The market was founded in Tokyo during the Edo period, probably in the early 1600’s. Originally built in Nihonhashi to sell the fish not bought by the royalty in the castle, it wasn’t until the rice riots in 1918 that the market became the centre of wholesale fish sales in Japan. After the 1923 Great Kanto earthquake, the market was re-established at Tsukiji.
The market’s opening hours are 3:30am to 6:00am and there are two sets of 60 people allowed to observe the action. The first tour runs between 5:25am and 5:45am, the second tour is allowed a view between 5:50am and 6:10am. However, you’ll need to arrive earlier to ensure you reserve your spot; during peak season this might be as early as 1am! If you’re not sure how early or late to leave it, you might consider a private guide, who’ll know exactly when you need to turn up. A 222-kilogram bluefin tuna was sold at the market for an all-time high of 155.4 million yen, or 1.8 million dollars (US).
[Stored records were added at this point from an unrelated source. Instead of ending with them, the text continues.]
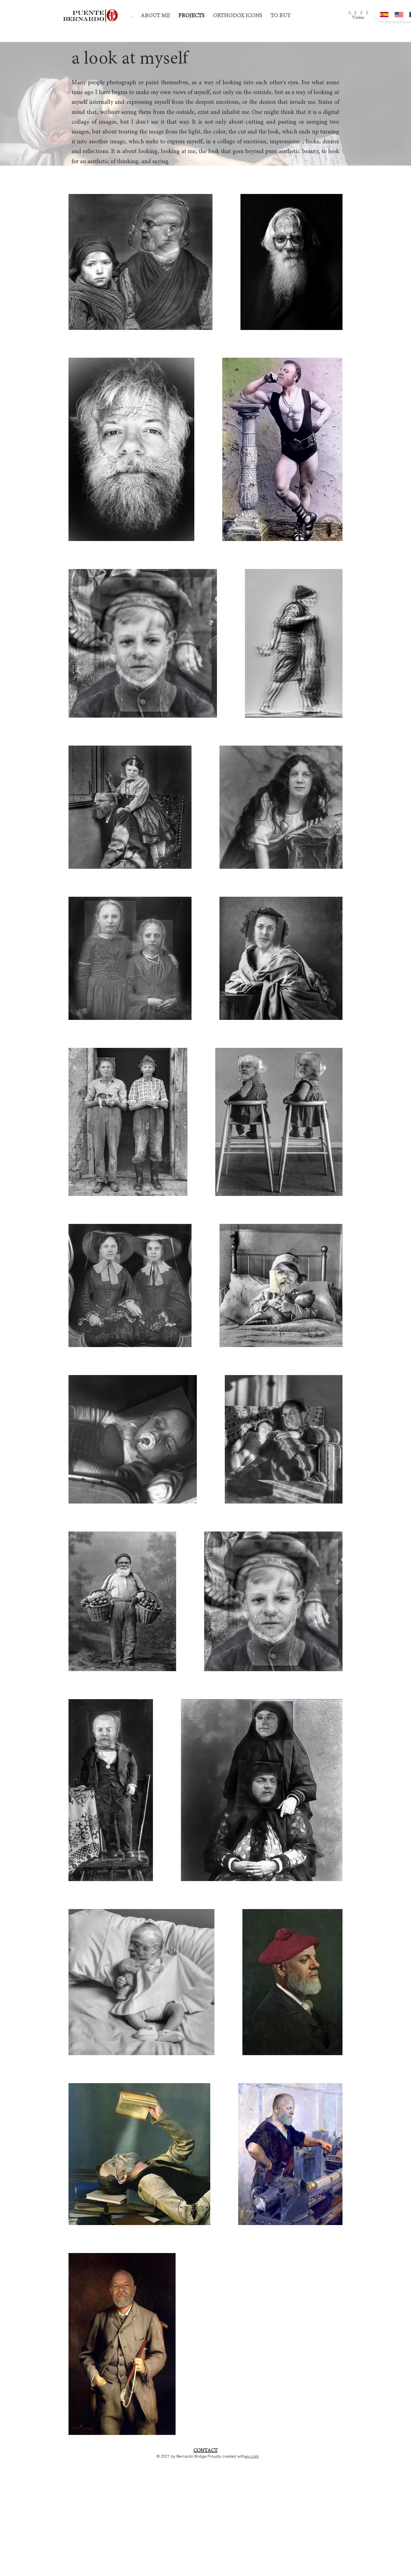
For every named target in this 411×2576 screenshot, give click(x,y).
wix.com (251, 2456)
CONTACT (205, 2450)
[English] (397, 14)
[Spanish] (383, 14)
Don’t wear inappropriate footwear (high heels, thongs etc.), or take flash photography. The auction is taken very seriously and tourists are kicked out all the time for what is considered bad behaviour. This includes eating and drinking during the auction, so snack before you go!
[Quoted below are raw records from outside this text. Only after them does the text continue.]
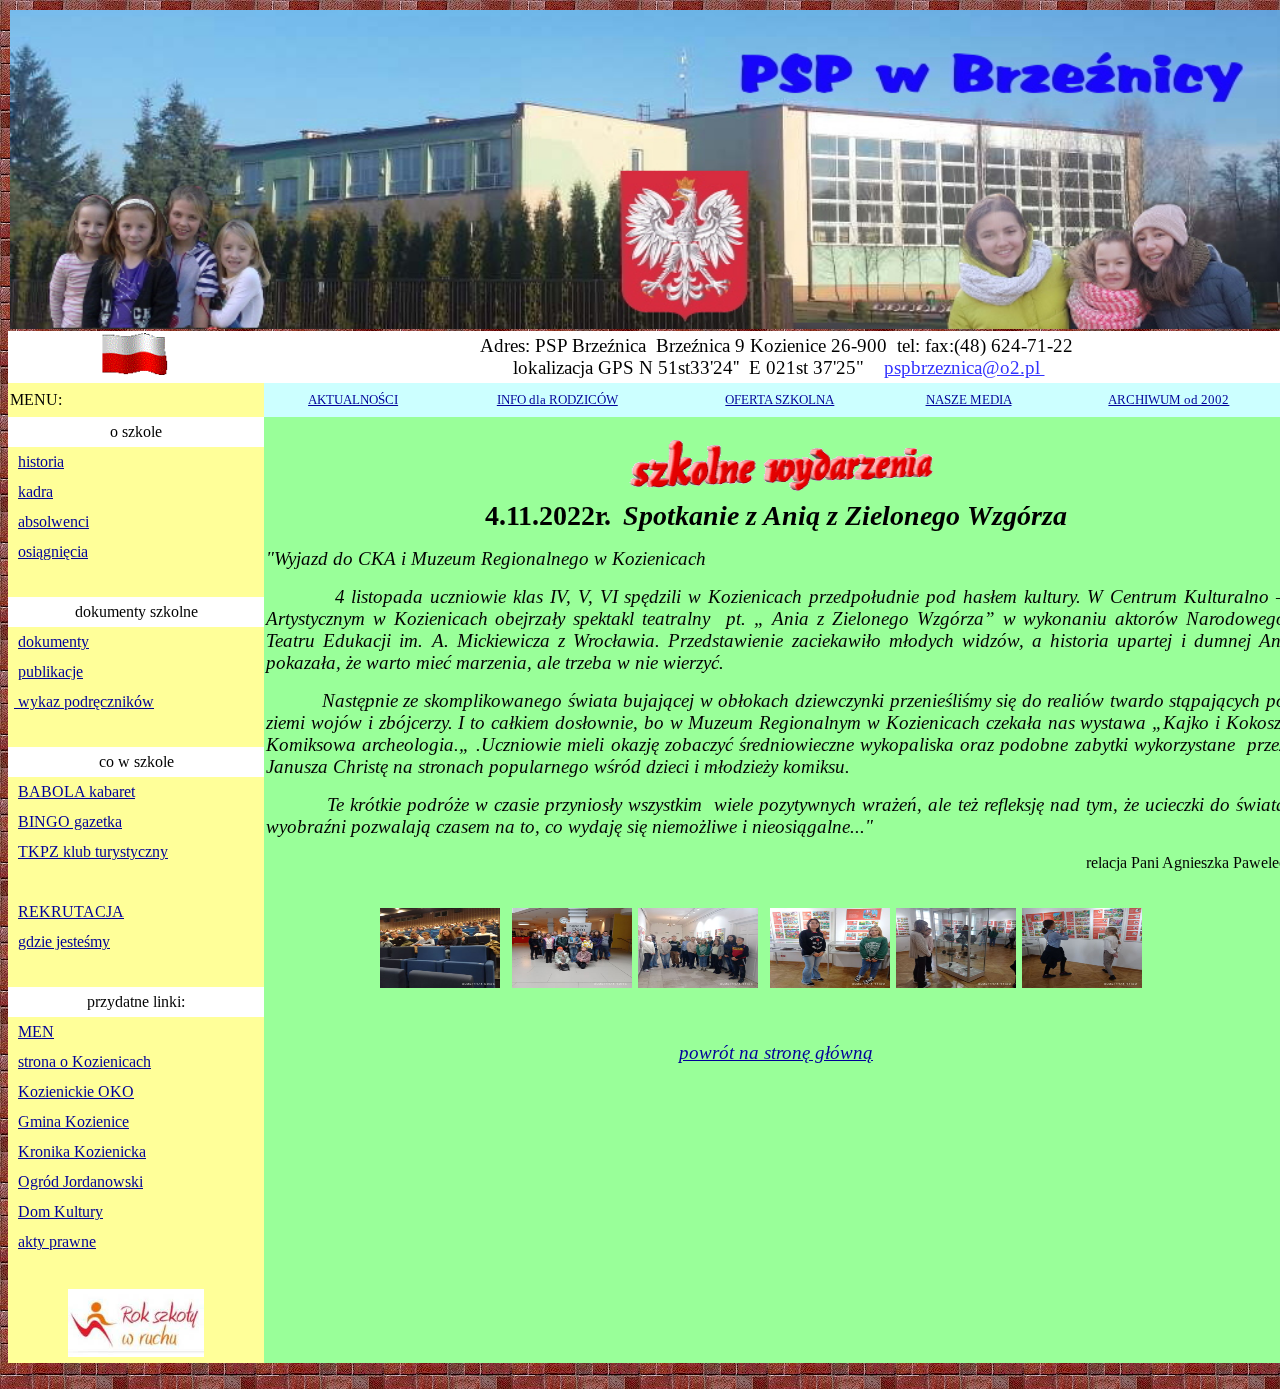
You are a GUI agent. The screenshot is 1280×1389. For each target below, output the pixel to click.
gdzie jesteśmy (64, 941)
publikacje (50, 671)
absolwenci (53, 521)
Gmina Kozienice (73, 1121)
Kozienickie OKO (76, 1091)
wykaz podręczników (84, 701)
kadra (35, 491)
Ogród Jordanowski (80, 1181)
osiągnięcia (53, 551)
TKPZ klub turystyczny (93, 851)
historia (41, 461)
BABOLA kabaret (76, 791)
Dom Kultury (60, 1211)
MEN (36, 1031)
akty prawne (57, 1241)
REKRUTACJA (71, 911)
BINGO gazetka (70, 821)
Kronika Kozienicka (82, 1151)
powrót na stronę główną (776, 1052)
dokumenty (53, 641)
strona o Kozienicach (84, 1061)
The best idea is to stay nearby the market, as trains and buses won’t be running after midnight. If it’s too late for that, then a taxi may be your only option, but be warned: they are very expensive in Tokyo! Some private tours will organise pick up and drop off for you.
Taste the freshest sushi at the many sushi stalls in Tsukiji Market.
Because of its location near the heart of Tokyo, the market occupies some very valuable real estate. So plans (very unpopular plans) have been in the works for a while to move the market to Toyosu, Koto. Scheduled to take place in 2016, the move was put on hold after Tokyo was awarded the 2020 Olympics. The market is now scheduled to move in July 2018.